Letter Grades Come To Restaurants

By Brian M. Rafferty

Starting in July, restaurants across Queens and the rest of the City will start having to display letter grades reflecting their inspections from the NYC Health Department.

The grade system, which runs A through C, will be based on rules that still remain to be written, but will be composite scores of a variety of inspection standards. The Health Dept. urges that though a restaurant may show a C grade, it does not mean it is unsafe to eat there - any restaurant that is not safe is required to close in order to fix the problem and retested before it can reopen.

Under the new system, restaurants will receive grades based on the number of violations documented during their sanitary inspections. Each establishment will post a placard at the point of entry, showing its current sanitary grade, and restaurants receiving A grades will be inspected less often than those receiving lower marks, according to the Dept. of Health.

"New York City restaurants are among the world's best, and these simple reforms will make them even better," said Dr. Thomas Farley, New York City Health Commissioner. "Giving consumers more information will help make our restaurants safer and cleaner. The grade in the window will give you a sense of how clean the kitchen is - and it will give every restaurant operator an incentive to maintain safe, sanitary conditions."

Each year the Health Department inspects 24,000 restaurants to monitor their compliance with the city's health code, and most establishments maintain good or excellent conditions. Restaurants are fined for health code violations, but public posting of letter grades provides a stronger incentive to maintain the best sanitary conditions.

The Health Department already posts restaurant inspection reports on its website. Each report includes a numerical score reflecting the number and severity of sanitary violations documented. The inspection process will not change under the new system, but the new letter grades will be simpler than numerical scores, and consumers won't need to go online to find them. Each letter grade will correspond to a range of numerical scores.

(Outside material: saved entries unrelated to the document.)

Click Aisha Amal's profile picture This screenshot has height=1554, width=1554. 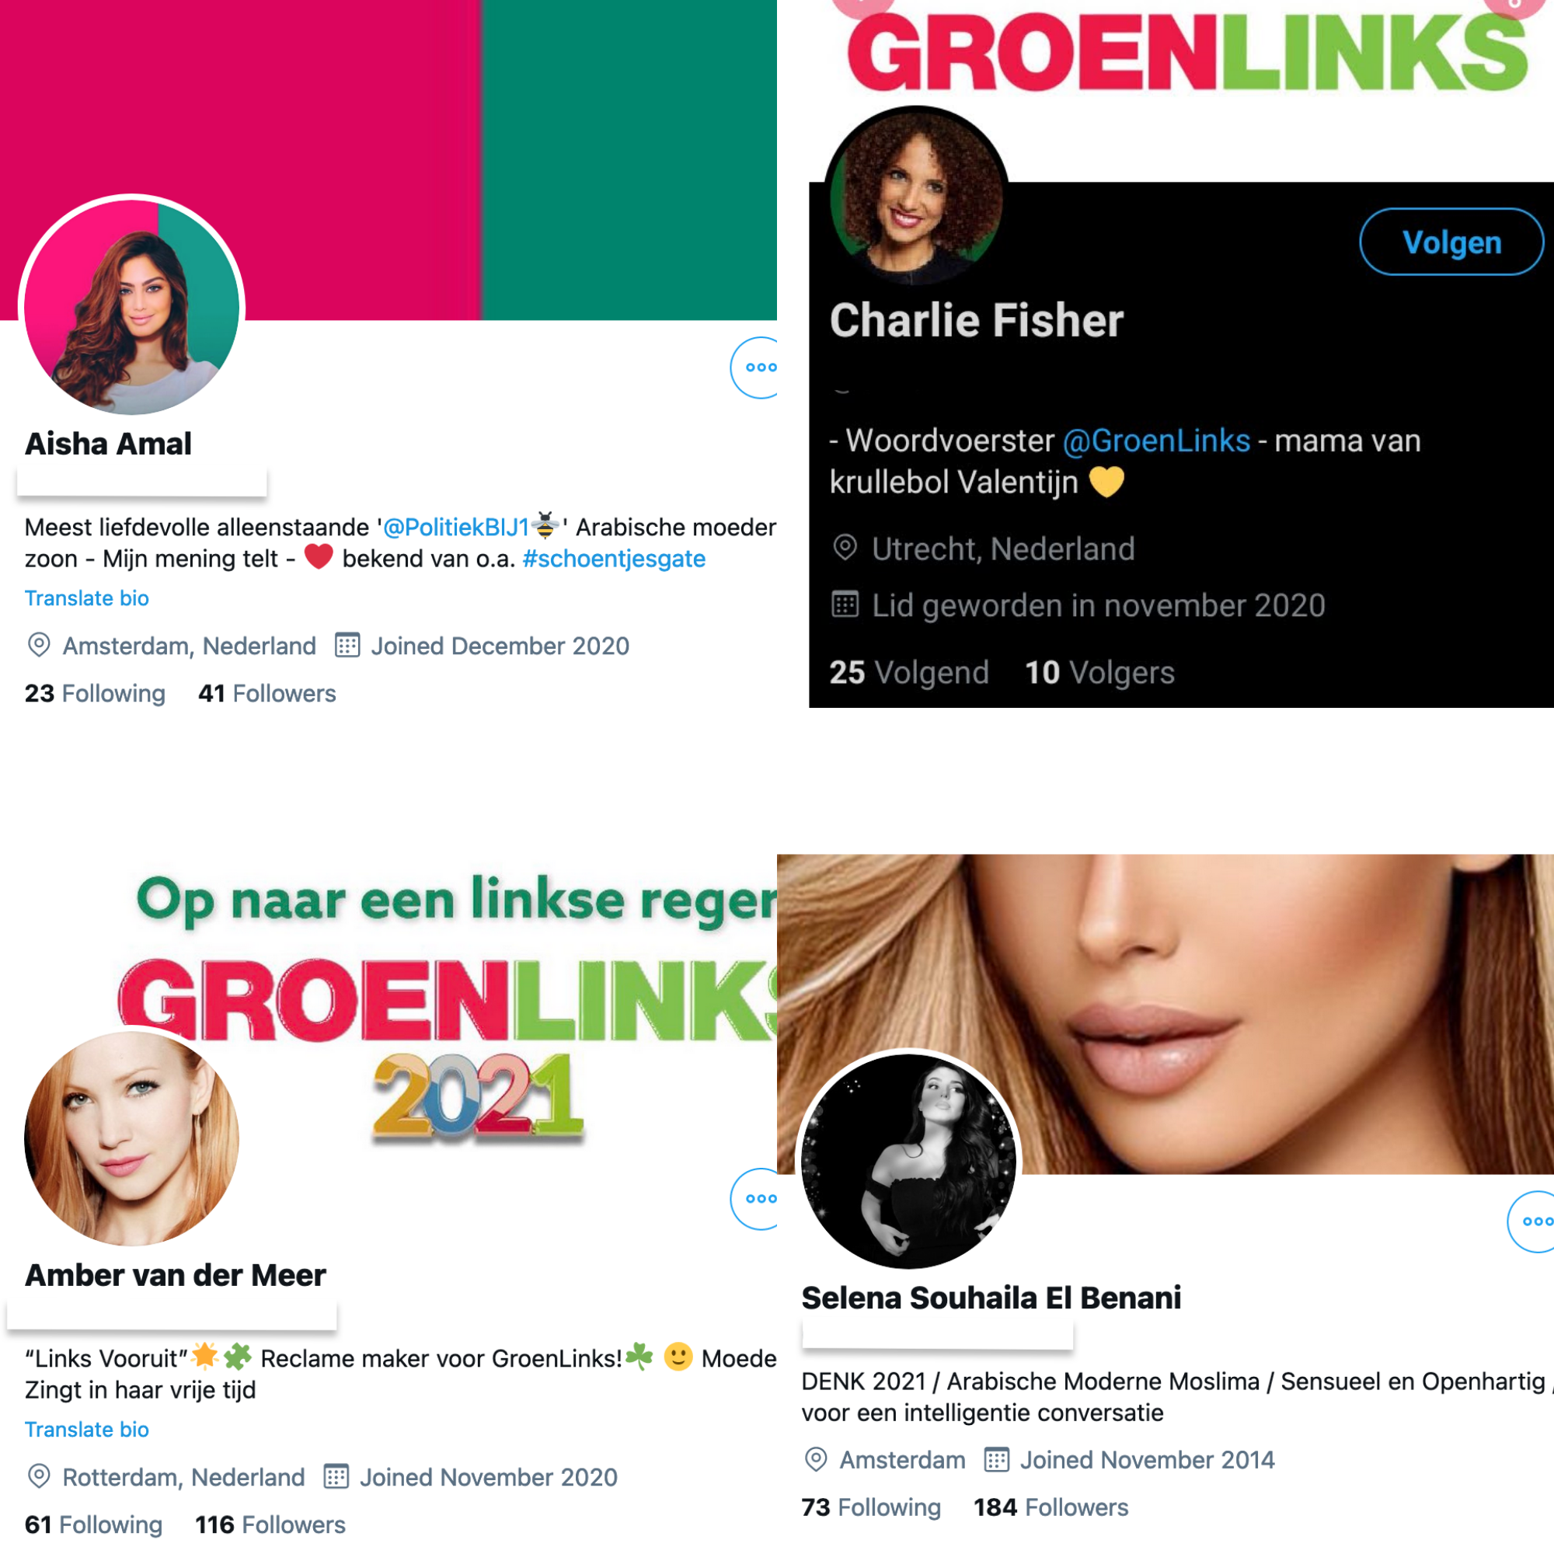132,307
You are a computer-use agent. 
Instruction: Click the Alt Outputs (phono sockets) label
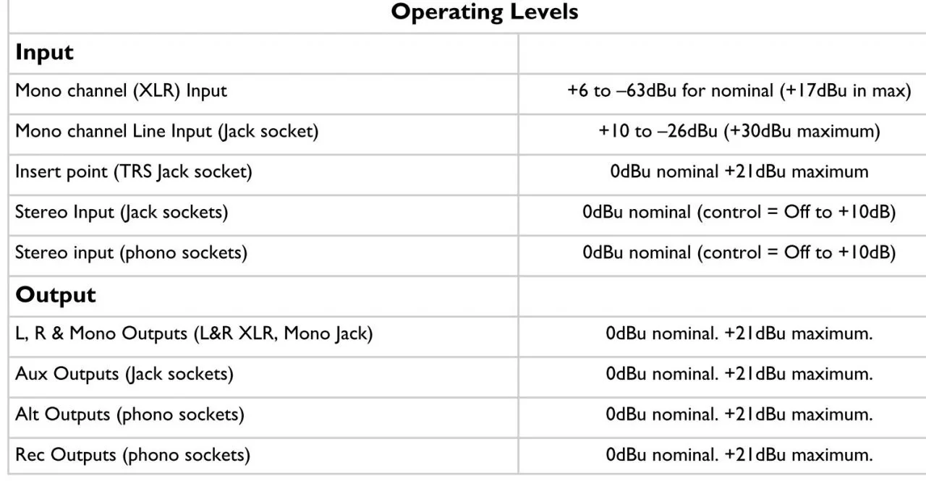pos(129,415)
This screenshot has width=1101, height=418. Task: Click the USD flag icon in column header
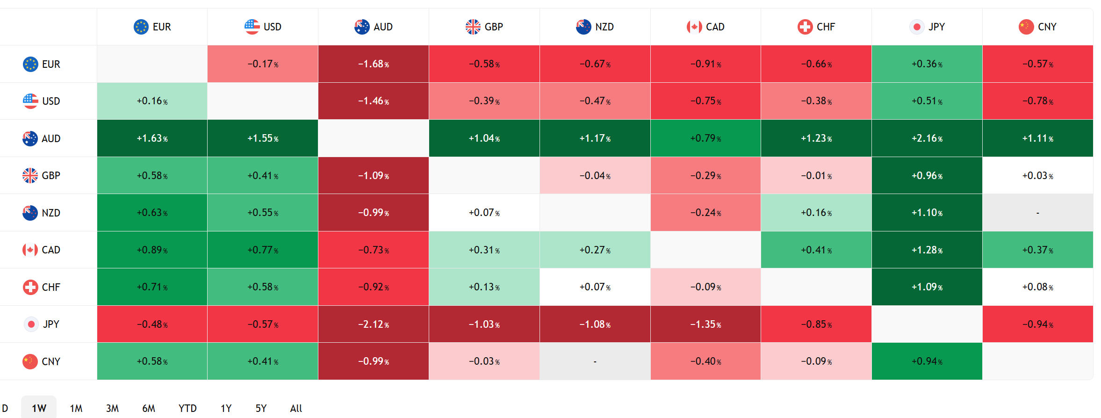coord(252,27)
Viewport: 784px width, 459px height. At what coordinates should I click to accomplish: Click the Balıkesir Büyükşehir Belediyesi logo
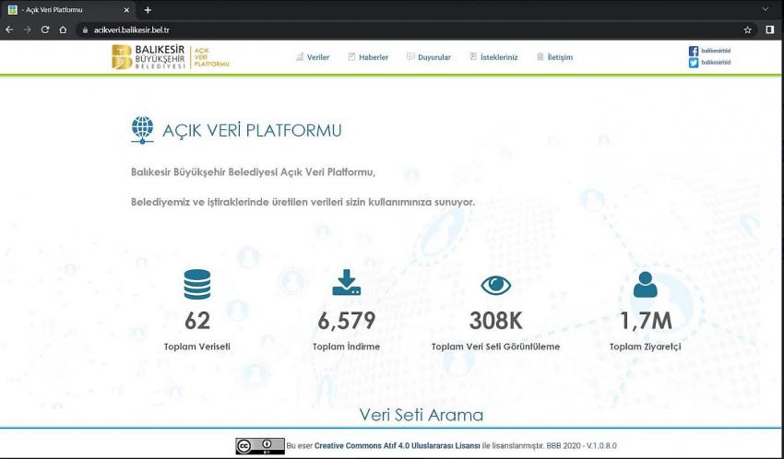click(x=171, y=57)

Under the new plan, a restaurant receiving an A grade will post it at the end of the inspection. If the grade is lower than an A, the restaurant will not have to post a grade until it has a chance to improve its sanitary conditions. The Health Department will return within a month to conduct a second inspection. Restaurant operators who contest their assigned grades will be able to post "grade pending" signs until they have had an opportunity to be heard at hearing.